*** DATASET Section Begins ***
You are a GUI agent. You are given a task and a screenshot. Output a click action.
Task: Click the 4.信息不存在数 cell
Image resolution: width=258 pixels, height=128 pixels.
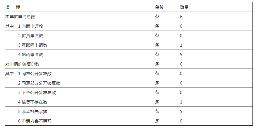[33, 102]
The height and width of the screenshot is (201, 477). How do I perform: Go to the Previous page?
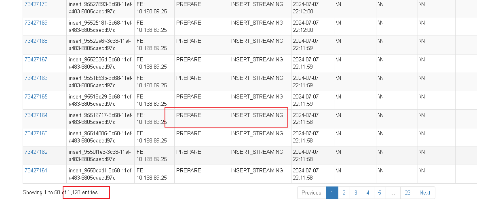311,193
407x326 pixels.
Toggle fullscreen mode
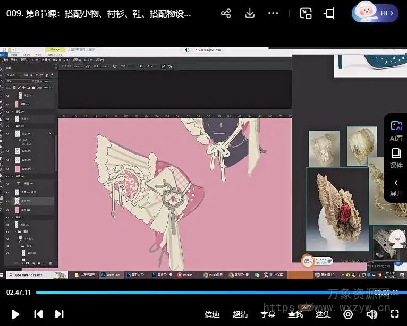(x=395, y=314)
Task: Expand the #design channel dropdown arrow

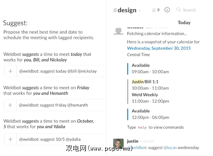Action: (140, 11)
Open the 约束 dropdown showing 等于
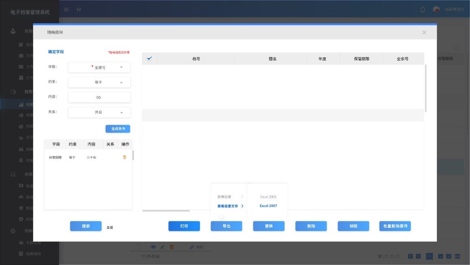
*** DATASET Section Ends ***
* [BRIEF] Copy exactly, and copy nothing else: the lines from the one containing "Toggle fullscreen mode" through the end of the data, both ends included, with pictures left out.

* [TASK RESPONSE]
Toggle fullscreen mode
(x=395, y=314)
Task: Expand the #design channel dropdown arrow

Action: (140, 11)
Open the 约束 dropdown showing 等于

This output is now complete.